Dans les allées de l’épicerie, le constat est sans appel. La quasi-totalité des produits est originaire d’Alsace. Serre composée de fruits et légumes de saison, étals de viande issue d’une ferme mosellane, vins alsaciens sur les étagères, tout est sourcé et originaire d’un rayon à l'échelle régionale. Treize producteurs sociétaires font partie de cette aventure. Parmi eux, Katia Simonis, vigneronne du domaine éponyme d’Ammerschwihr, à 82 kilomètres de Strasbourg. Dans son vignoble familial de 7 hectares, elle produit avec son mari des vins en biodynamie. « Cette coopérative de producteurs, c’est une extension de notre ferme. Ça nous donne les moyens d’arriver au centre de Strasbourg avec nos produits et d’aller directement au contact du consommateur », raconte Katia. Dans ce lieu flambant neuf, les premiers clients curieux ne se sont pas fait prier. « Les gens sont très sensibles au fait qu’il n’y ait pas d’intermédiaire, qu’ils puissent discuter directement avec les producteurs. Ils aiment avoir des produits respectueux de l’environnement et ils sont souvent soucieux de ce qu’ils mettent dans leur assiette. »
La qualité du produit est indéniable dans cette épicerie. Concernant les prix eux, ils sont « tout à fait corrects. Les clients s’en sortent bien », assure la vigneronne. En effet, les prix de l’enseigne sont plutôt similaires à ceux des grandes surfaces basées à Strasbourg, même s’ils sont évidemment légèrement plus coûteux. Le secret de ces tarifs compétitifs pour des produits bios et locaux réside dans la structure de la coopérative Kooma et son circuit ultra-court. « Ici, nous avons limité au maximum les intermédiaires. Plutôt que de passer par des filières où on a des grossistes, des revendeurs, là il n’y a pas toutes ces étapes », affirme-t-elle. Dans ce circuit court, il n’y a même pas de place pour la négociation. « On n’est pas sur un modèle classique d’achat-revente, c'est-à-dire un modèle où on achète, on appose une marge au produit puis on le revend. Chaque producteur fixe son prix et ensuite, il y a une commission sur chaque achat qui sert à payer les charges du magasin », détaille Cathydja Patel. Du producteur au consommateur.
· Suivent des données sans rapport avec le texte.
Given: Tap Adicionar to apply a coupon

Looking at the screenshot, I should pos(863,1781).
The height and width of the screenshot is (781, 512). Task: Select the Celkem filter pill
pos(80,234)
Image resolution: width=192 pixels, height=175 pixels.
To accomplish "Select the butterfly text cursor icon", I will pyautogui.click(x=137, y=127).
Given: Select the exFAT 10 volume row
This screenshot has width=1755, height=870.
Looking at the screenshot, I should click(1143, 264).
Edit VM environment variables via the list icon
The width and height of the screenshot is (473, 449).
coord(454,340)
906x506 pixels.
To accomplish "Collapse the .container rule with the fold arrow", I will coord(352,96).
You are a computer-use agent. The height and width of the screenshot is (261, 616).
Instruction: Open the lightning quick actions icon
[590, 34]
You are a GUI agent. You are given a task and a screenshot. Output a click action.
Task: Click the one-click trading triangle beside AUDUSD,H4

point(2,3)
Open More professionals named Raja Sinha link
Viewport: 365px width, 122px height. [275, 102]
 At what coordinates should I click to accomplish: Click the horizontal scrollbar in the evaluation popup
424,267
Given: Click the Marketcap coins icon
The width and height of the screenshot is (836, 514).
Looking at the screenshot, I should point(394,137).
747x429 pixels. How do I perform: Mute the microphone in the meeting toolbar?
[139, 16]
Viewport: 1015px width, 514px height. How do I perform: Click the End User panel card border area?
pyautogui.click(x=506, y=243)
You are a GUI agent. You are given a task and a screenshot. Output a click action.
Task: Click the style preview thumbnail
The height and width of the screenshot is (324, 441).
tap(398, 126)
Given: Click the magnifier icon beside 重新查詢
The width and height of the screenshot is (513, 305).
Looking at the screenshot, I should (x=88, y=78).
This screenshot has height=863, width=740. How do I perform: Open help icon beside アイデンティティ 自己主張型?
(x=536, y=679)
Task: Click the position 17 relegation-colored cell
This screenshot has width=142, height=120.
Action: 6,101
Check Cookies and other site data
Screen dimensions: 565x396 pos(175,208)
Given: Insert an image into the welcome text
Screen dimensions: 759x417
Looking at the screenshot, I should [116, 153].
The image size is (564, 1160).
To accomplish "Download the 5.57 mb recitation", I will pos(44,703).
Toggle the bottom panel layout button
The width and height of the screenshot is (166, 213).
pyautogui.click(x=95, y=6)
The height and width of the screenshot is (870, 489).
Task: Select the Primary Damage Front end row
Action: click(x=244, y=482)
Consommer local, "c’est une question de priorité”
Dans le restaurant attenant, le menu du jour entrée-plat-dessert est affiché à 24 euros et un espace de snacking permet une restauration locale, bio et saine aux alentours d’une dizaine d’euros. Une volonté de la coopérative qui souhaitait aussi intégrer un public étudiant dans son marché. « Toute l’alimentation invendue ou en fin de date limite, on la propose au travers d’offres pour les étudiants », déclare Cathydja. Au sein des manufactures de tabac, l’école d’ingénieur de l’ENGEES a également installé ses locaux il y a un an. Théophile fait partie de la promotion et il vient faire ses courses alimentaires chez Kooma. Le prix plus élevé que dans les supermarchés classiques ne le dérange pas. « J’essaye d’acheter bio et local dans la mesure du possible. C’est sûr que ça coûte plus cher de faire ses courses ici. Mais c’est un choix. Quand on est étudiant, on sort régulièrement, on boit des bières... Alors acheter local, c’est une question de priorité », assène-t-il. Question de priorité plus que de budget selon Théophile. Mais au sein de la coopérative la question financière est ailleurs. « On est quand même sur des prix qui sont très justes et qui rémunèrent les producteurs à leur juste valeur », conclut la coordinatrice de Kooma.